No segundo debate em TV aberta nesta eleição, nesta sexta-feira (09), o candidato ao governo, Danilo Cabral (PSB), cobrou explicações da adversária Marília Arraes no caso do Orçamento Secreto. O socialista destacou que a oponente se aliou ao Centrão de Jair Bolsonaro (PL) para destinar recursos sem que a sociedade tenha acesso às informações. Danilo acusou Marília de fugir do debate por não ter preparo para governar o estado e para explicar suas posições contraditórias, entre o que ela diz na propaganda eleitoral e suas votações na Câmara dos Deputados Federal. Ele lembrou que a candidata do Solidariedade ajudou na aprovação de pautas contra os trabalhadores no Congresso Nacional e bolsonarista, a exemplo da liberação de armas no Brasil.
“Será que por ter usado recursos do Orçamento Secreto Marília se ausentou da votação do fura-fila das vacinas, aquela que garantia que o rico pudesse passar na frente do pobre que estava no SUS? Você se ausentou desta votação.

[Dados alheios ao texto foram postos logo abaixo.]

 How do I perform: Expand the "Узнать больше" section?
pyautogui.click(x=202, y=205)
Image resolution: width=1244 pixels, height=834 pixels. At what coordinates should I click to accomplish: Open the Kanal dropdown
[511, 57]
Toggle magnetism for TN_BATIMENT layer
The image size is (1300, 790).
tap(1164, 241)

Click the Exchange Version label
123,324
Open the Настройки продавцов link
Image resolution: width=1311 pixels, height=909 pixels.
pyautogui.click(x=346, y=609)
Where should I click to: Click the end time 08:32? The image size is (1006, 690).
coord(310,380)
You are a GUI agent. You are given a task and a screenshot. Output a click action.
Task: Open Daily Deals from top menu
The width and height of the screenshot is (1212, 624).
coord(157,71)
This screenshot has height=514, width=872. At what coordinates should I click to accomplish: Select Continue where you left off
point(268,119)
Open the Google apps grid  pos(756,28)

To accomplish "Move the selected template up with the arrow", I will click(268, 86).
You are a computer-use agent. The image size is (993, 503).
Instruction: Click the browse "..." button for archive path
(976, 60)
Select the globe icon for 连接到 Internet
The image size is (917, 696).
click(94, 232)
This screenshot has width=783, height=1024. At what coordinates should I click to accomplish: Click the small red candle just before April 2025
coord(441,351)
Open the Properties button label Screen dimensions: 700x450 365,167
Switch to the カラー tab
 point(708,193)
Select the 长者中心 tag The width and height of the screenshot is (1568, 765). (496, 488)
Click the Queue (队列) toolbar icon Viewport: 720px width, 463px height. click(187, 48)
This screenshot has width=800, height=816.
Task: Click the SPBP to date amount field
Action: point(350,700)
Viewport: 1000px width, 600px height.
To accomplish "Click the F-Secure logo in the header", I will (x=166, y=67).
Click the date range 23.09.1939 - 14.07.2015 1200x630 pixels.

Será que foi por isso que Marília se ausentou também da votação que trata da liberação de armas, a principal pauta do bolsonarismo no Brasil? Você também não estava presente lá”, comentou Danilo, ao indagar o adversário João Arnaldo a respeito desse fato. “Eu queria que Marília estivesse aqui. Responda essas questões. Você quer ser governadora sem dialogar com a população. Você fez uso do Orçamento Secreto“, denunciou Cabral.
“Além das denúncias do uso de recursos do Orçamento Secreto, também há denúncias de que os recursos estão sendo usados para cooptar parlamentares dentro do Congresso Nacional pra formar maioria, aliando o Centrão com Bolsonaro, pra aprovar projetos que são contra os interesses da população. Eu queria perguntar a Marília, mas ela não veio para cá“, lamentou Danilo no debate, diante de nova ausência da adversária no segundo confronto entre candidatos na TV aberta, nesta eleição.
João Arnaldo considerou o Orçamento Secreto como o maior escândalo de corrupção da história do Brasil e disse que o dinheiro das emendas indicadas por parlamentares não é utilizado para compras de equipamentos aos quais são destinados, mas voltam aos políticos que destinaram, em enriquecimento ilícito.
“É injustificável que qualquer parlamentar que defenda a democracia utilize desse instrumento que, lamentavelmente, alimenta a corrupção e a destruição das políticas públicas”, atacou. “Era fundamental que a gente tivesse com a candidata Marília pra discutir mudanças“, completou.